Prende un sorso di vino soppesando le parole. «Lo conosco, Luna. Mio nipote non è un santo. Commette errori perché è impulsivo e poi non sa come chiedere scusa. O meglio, lo sa, ma si ostina a fingere che non gli importa. Per rispondere alla tua domanda inespressa, ho notato dal tuo sguardo che qualcosa non va con lui».
«Non ha fatto niente. È impulsivo, vero, ma ha un gran cuore e lo tiene ben nascosto».
Mi sorride e non capisco. Devo apparire confusa perché mi dà una spiegazione. «Stavo solo cercando di capire se potevo fidarmi di te. Penso tu sappia che non sono poi così ben visto da queste parti. Chiunque potrebbe essere una spia», dice paranoico.
Mi sgonfio come un palloncino. «Bel modo di testare la fiducia. A ogni modo non uscirà niente da questa bocca».
«Usa quello che fa male e avrai vinto», mi suggerisce con un sorriso cortese. «Sono felice che Tor abbia qualcuno disposto a difenderlo e che vada oltre le apparenze».
Arrossisco. «Noi non siamo...»
«Davvero?», passa la mano sul filo di barba.
Confermo un po' imbarazzata. «Non stiamo insieme. Dubito che la mia famiglia lo permetterebbe o che lui sarebbe disposto a rischiare per una come me».
Beve e annuisce come se comprendesse il senso delle mie parole. «Fossi in te non rinuncerei a ciò che mi fa stare bene».
«Lo dici come se avessi rinunciato a qualcosa di importante».
Rimango spiazzata mentre si allontana senza darmi una risposta. Ma ho notato il modo in cui i suoi occhi si sono un po' incupiti.
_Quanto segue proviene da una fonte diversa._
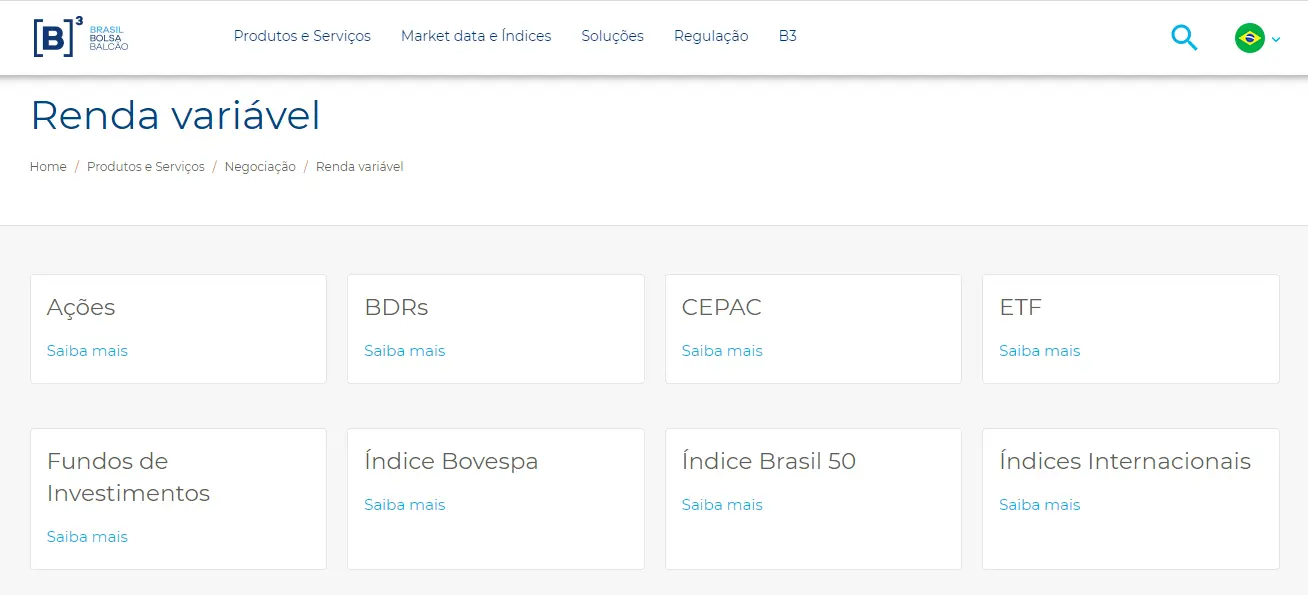Open the ETF Saiba mais link

[1040, 351]
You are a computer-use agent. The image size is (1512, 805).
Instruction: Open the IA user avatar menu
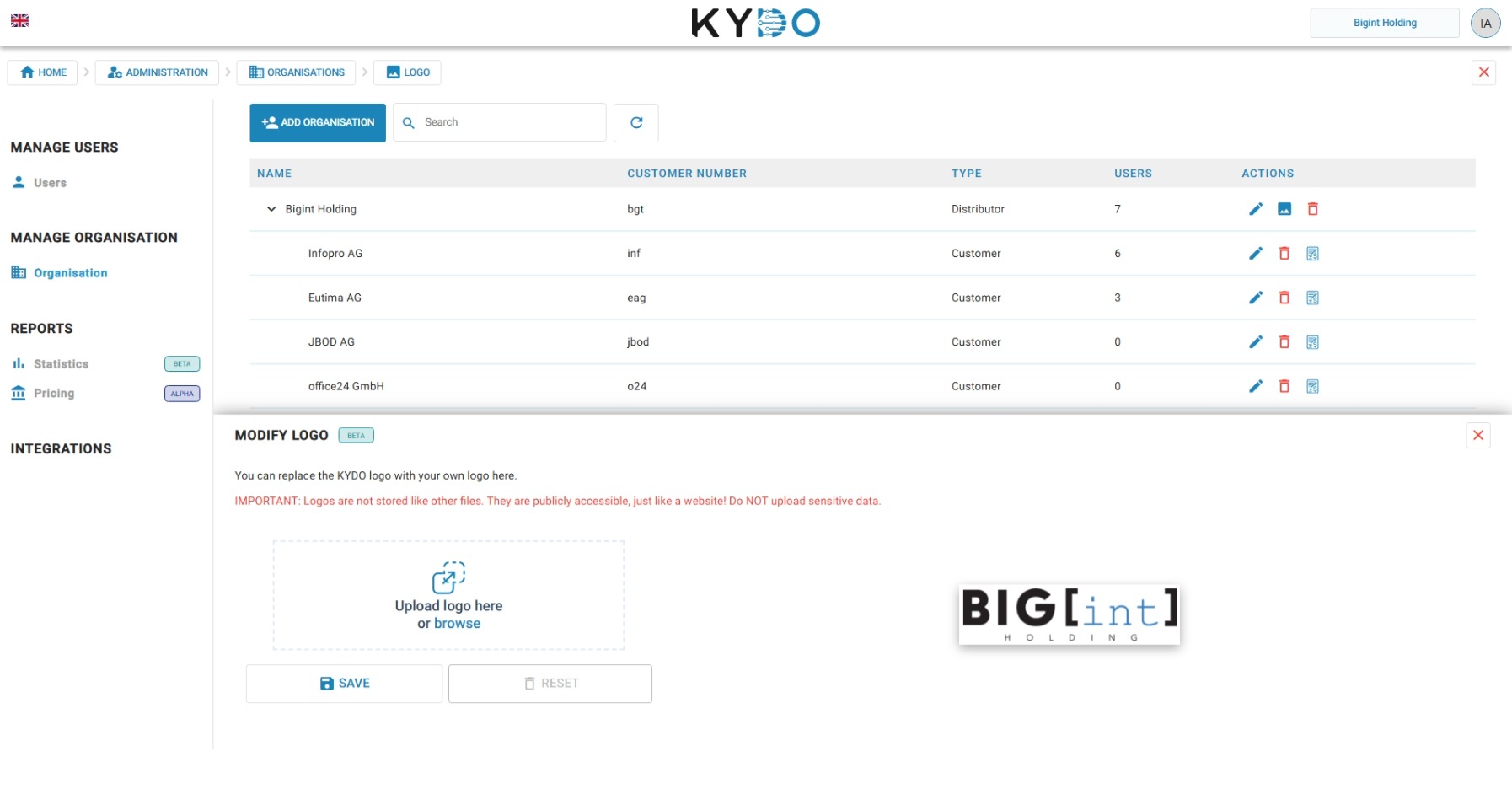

Peter entra in cucina nel medesimo istante in cui Chester raggiunge una donna in tailleur che ha richiamato la sua attenzione. «Che ci facevi qui dentro con Chester Connor? Sai chi è? Dovresti stare insieme a nostra madre. Non vedi che è disorientata?»
Da quella notte non riesco a guardarlo in faccia. Dentro di me si risveglia quell'istinto incontrollabile di farlo a pezzi con le parole.
«No, è divertente quando inizia a ridere senza motivo e papà è costretto a inventarsi una scusa per trascinarla via dalla festa», replico con un sorrisetto malefico. «Ha già ingoiato una manciata di pillole e bevuto qualche bicchiere in più. Sai come funziona su di lei».
Peter contrae la mascella. «Cosa stai facendo?», sibila sorridendo a due ospiti quando ci passano davanti.
Prendo il suo calice e bevo un sorso. «Mi assicuro che la serata sia meno deprimente, dato che devo restare qui. Peccato, non hai organizzato un altro viaggio improvviso dai nonni questo weekend, mi sarebbe piaciuto stare lontana da voi e non dovermi sorbire questi teatrini».
Mi sottrae il bicchiere dalle labbra. «Non sei prigioniera e dovresti comportarti da adulta. Ho convinto papà a mandarti dai nonni perché ne avevi bisogno. Non eri più lucida».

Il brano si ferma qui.